God now appeals to all who are righteous to pass judgment on them. All who think truly will join with Him in condemning them as guilty of adultery and blood guiltiness, for they have clearly shown themselves to be guilty. Some see this as referring to the righteous remnant of Israel, but it may equally apply to all righteous men, of all truly moral men.
Their Final Fate Is Sealed.
‘For thus says the Lord Yahweh, “I will bring up a gathering (of men) against them and give them to be tossed to and fro and spoiled.”
Men can be very unpleasant when they get together in drunken mood and egg each other on, and the picture here is of the fallen women being tossed about and humiliated and degraded in a gathering of drunkards. It is the final depiction of their degradation which will be followed by their punishment.
“And the gathering (of men) will stone them with stones, and despatch them with swords. They will slay their sons and their daughters and burn their houses with fire.”
The gathering of men turn out to be the approaching enemy. Their end is near. There is a multiple implication here. Stoning with stones was the fate decreed for an adulteress (Deuteronomy 22:21-24). and for an idolater (Deuteronomy 13:10; Deuteronomy 17:5; Leviticus 20:2; Numbers 14:10). It was also the means by which a besieged city was attacked with missiles. All three applied to Samaria and Jerusalem. The despatching with swords then follows the missile attacks, followed by slaughter and destructive fire. The ‘sons and daughters’ refer to the people of Jerusalem and Samaria and the attached villages. It had already happened to Samaria, now it would happen to Jerusalem.
“Thus will I cause lewdness to cease out of the land, that all women may be taught not to do after your lewdness.”

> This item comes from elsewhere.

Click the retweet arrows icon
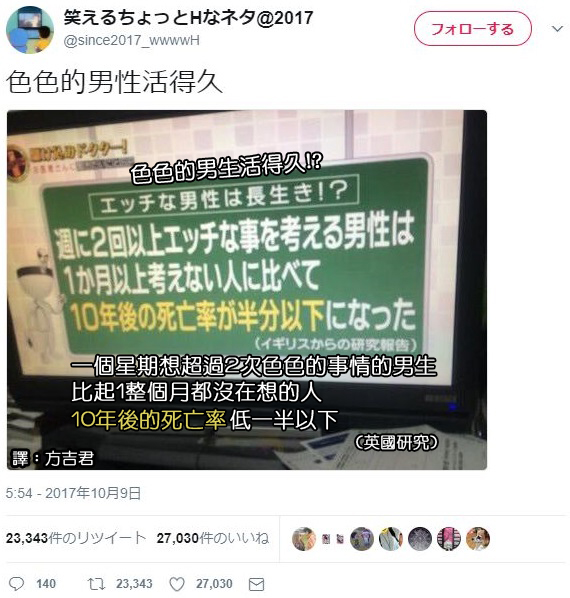This screenshot has height=598, width=570. click(x=96, y=584)
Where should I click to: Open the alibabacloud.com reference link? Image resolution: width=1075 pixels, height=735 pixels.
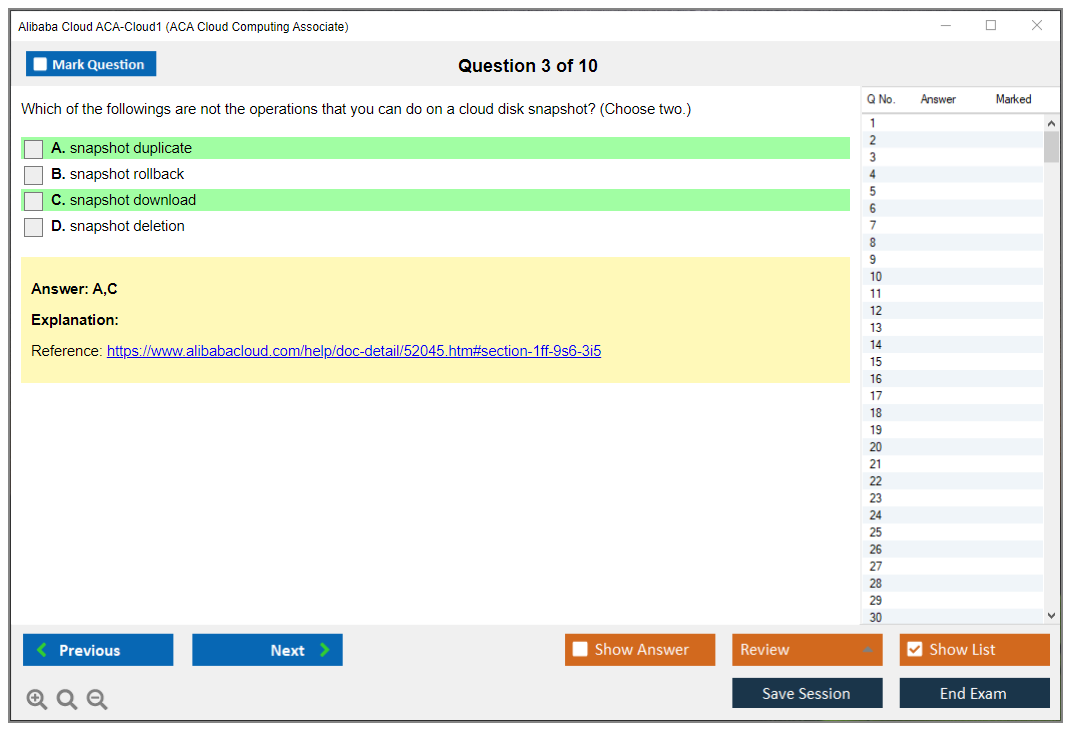354,351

This destruction will be a lesson to all women not to indulge in immoral practises. It will also rid the land of such behaviour once and for all. As the next verse demonstrates this suggestion of lewdness also includes idolatry, but it must not simply be seen as referring to that, as the reference to its applicability especially to women makes clear. It refers to all lewd behaviour. However lewdness and idolatry often went together.
“And they will recompense your lewdness on you, and you will bear the sins of your idols. And you will know that I am the Lord Yahweh.”
The enemy will carry out God’s judgment. They will punish Jerusalem and Samaria for their behaviour. And God’s erstwhile people will receive the punishment that they deserve for their idolatry. Thus will they be made to recognise Who and What Yahweh really is, that He is the covenant God and requires full obedience to His covenant.